If we rename the field name Address to address in the schema:

{
  "type": "record",
  "name": "User",
  "fields": [
    {
      "name": "name",
      "type": "string"
    },
    {
      "name": "age",
      "type": "long"
    },
    {
      "name": "address",  # RENAMED!!!
      "type": [
        "null",
        {
            "type": "record",
            "name": "Address",
            "fields": [
            {
                "name": "name",
                "type": "string"
            }
            ]
        },
      ],
      "default": None,
    }
  ]
}

we get a proper result:

from dataclasses_avroschema import AvroModel
import dataclasses
import typing


@dataclasses.dataclass
class Address(AvroModel):
    name: str


@dataclasses.dataclass
class User(AvroModel):
    name: str
    age: int
    address: typing.Optional[Address] = None

print(User.__annotations__)
# >>> {'name': str, 'age': int, 'address': typing.Optional[__main__.Address]}

print(User.fake())
# >>> User(name='JBZdhEWdXwFLQitWCjkc', age=3406, address=Address(name='AhlQsvXnkpcPZJvRSXLr'))

Schema with invalid python identifiers

avro schemas could contain field names that are not valid python identifiers, for example street-name. If we have the following avro schema the python model generated from it will generate valid identifiers, in this case and street_name and street_number

from dataclasses_avroschema import ModelGenerator


schema = {
    "type": "record",
    "name": "Address",
    "fields": [
        {"name": "street-name", "type": "string"},
        {"name": "street-number", "type": "long"}
    ]
}

model_generator = ModelGenerator()
result = model_generator.render(schema=schema)

# save the result in a file
with open("models.py", mode="+w") as f:
    f.write(result)

**Given task 1**. List the names of the fields declared in the "User" record of the first schema in the text on Avro schema field names.

Stored items from a collection:
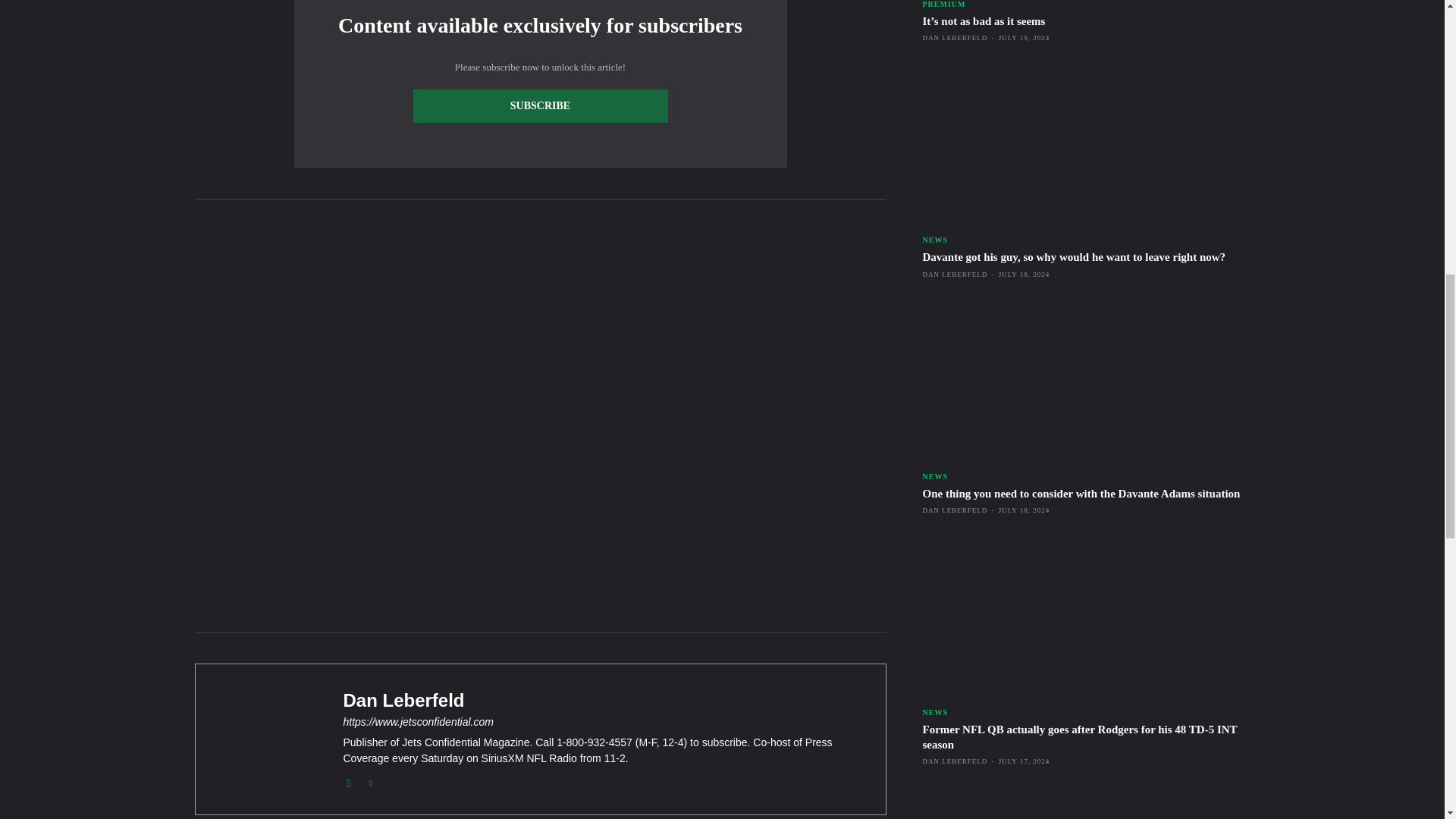
Facebook (347, 780)
Twitter (371, 780)
Dan Leberfeld (265, 739)
SUBSCRIBE (539, 105)
Dan Leberfeld (601, 700)
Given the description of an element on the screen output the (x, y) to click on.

**Given task 2**. Change "Dan Leberfeld" to "Author byline" wherever it appears in the records, and reproduce their lines otherwise unaltered, omitting the pictures.

**Task result 1**. name, age, address

**Task result 2**.
Facebook (347, 780)
Twitter (371, 780)
Author byline (265, 739)
SUBSCRIBE (539, 105)
Author byline (601, 700)
Given the description of an element on the screen output the (x, y) to click on.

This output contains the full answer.